Residential sporting mansion in the UK

Fretherne Court was a residential sporting mansion and deer park estate of some 676 acres, situated in the Severn Vale between the Gloucester and Sharpness Canal and the River Severn, in Fretherne, Gloucestershire. It was owned by the Darell family who were Baronets of Richmond Hill.

==History==
Fretherne Court was built around 1864 by Sir Edward Tierney, 2nd Baronet who also enlarged Fretherne church from one aisle to three.
A good description of Sir Edwards renovations can be read in Sir Lionel E. H. M. Darell's memoirs - written about 1950:

"My grandfather - Rev. Sir William Lionel Darell, 4th Baronet (1817–1883) - had come from Richmond Hill, London to a little village of Fretherne, the living being presented to him by Sir Edward Tierney. Sir Edward completely transmogrofied the humble little refectory of Fretherne, building on to it many extra reception rooms, a ballroom, billiard room, water towers and halls, and last but no means least, a charming little chapel just inside the front entrance hall. Our airey nurseries were on the second floor, but in those days there was no electric light, central heating, or bathroom of any description. The Kitchens were large, designed after the big kitchen at Christ Church, Oxford, but the food had to be brought up many passages".

===Auction (1919)===
Fretherne Court was sold off in 26 parcels or lots in an auction by Bruton Knowles at the Bell Hotel, Gloucester, on Saturday, 6 September 1919, when Sir Lionel Edward Darell, 5th Baronet (1845–1919) died, by his son Sir Lionel Edward Hamilton Marmaduke Darell, 6th Baronet (1876–1954), who called himself 'Ratcatcher Baronet' in his privately published biography.

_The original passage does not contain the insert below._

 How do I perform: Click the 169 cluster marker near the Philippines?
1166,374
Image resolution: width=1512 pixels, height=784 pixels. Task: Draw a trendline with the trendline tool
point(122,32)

From his biography Lionel describes why he had to sell Fretherne Court:

"... And so we return to my poor father who died in February 1919 beloved by all, and I succeeded him. It was soon very evident after reading his will and consultation with the family lawyer, that my old home would have to go - there was no question about it. The estate had to be split up amongst the seven surviving children, with of course provisions for my mother, so I at once settled to sell Fretherne Court Estate, which had been in my family for say some ninety years. or so, my grandfather having come there as a squarson (squire clergyman) from Richmond. It was very sad, but Fretherne Court had no modern requirements, no central heating, and they said we used to burn a ton of coal a day there - fancy the price now, and of course you could not have got it - no electricity, although my uncle had advocated this so many years before, the kitchens about a quarter of a mile, or so to speak, from the dining rooms water supply very indifferent, only one or two bathrooms, and the drainage system - well, I finish with this ..."

The mansion was described in the auction literature as of hansome elevation, facing south and east and commanding fine views over the Severn, approached by a carriage Drive, through well-timbered grounds with picturesque lodge entrance, delightful pleasure grounds of terrace formation. A fine walled kitchen garden with glass houses excellent stabling for 16 horses, garage for 5 cars.

The mansion was eventually demolished in the mid-1920s, and much of the high-quality materials was sold to local builders for renovations to local buildings.

==The Darell Arms==
Sir William Lionel Darell built a pub in the village of Fretherne, naming it The Darell Arms after the family. Replacing the House Inn, which previously stood on the same sight, the pub was constructed in mock Tudor style with two ornate gabled ends. The Darell Arms closed c. 1990 and is now a private residence.